(YOUR TASK) Every line containing the string "agent" is to be copied from the records.

(TASK MATERIAL)

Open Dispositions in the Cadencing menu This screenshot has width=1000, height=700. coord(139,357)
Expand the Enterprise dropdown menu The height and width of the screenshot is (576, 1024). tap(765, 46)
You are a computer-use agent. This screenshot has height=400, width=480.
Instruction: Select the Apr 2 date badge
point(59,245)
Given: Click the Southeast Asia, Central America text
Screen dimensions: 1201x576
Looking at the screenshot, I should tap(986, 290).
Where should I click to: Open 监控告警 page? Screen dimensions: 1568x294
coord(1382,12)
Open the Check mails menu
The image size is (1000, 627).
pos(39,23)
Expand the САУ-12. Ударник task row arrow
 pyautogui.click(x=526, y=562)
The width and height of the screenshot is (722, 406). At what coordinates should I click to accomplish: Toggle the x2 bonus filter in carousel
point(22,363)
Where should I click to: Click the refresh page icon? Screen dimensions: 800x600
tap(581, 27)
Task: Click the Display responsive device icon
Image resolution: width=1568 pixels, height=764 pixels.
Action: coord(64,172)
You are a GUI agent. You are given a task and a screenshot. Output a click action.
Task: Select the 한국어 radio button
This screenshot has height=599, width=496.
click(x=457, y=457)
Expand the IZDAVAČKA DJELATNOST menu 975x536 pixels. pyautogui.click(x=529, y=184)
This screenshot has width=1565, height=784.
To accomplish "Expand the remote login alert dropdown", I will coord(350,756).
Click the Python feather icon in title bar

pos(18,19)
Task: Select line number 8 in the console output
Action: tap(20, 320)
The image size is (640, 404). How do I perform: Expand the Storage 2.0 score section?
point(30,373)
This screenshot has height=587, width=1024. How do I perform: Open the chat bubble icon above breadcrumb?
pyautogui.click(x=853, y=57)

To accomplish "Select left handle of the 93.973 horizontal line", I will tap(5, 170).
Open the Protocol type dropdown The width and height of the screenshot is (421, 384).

(EXERCISE OUTPUT)
You are a computer-use agent. This screenshot has height=400, width=480.
You are a GUI agent. You are given a task and a screenshot. Output a click action.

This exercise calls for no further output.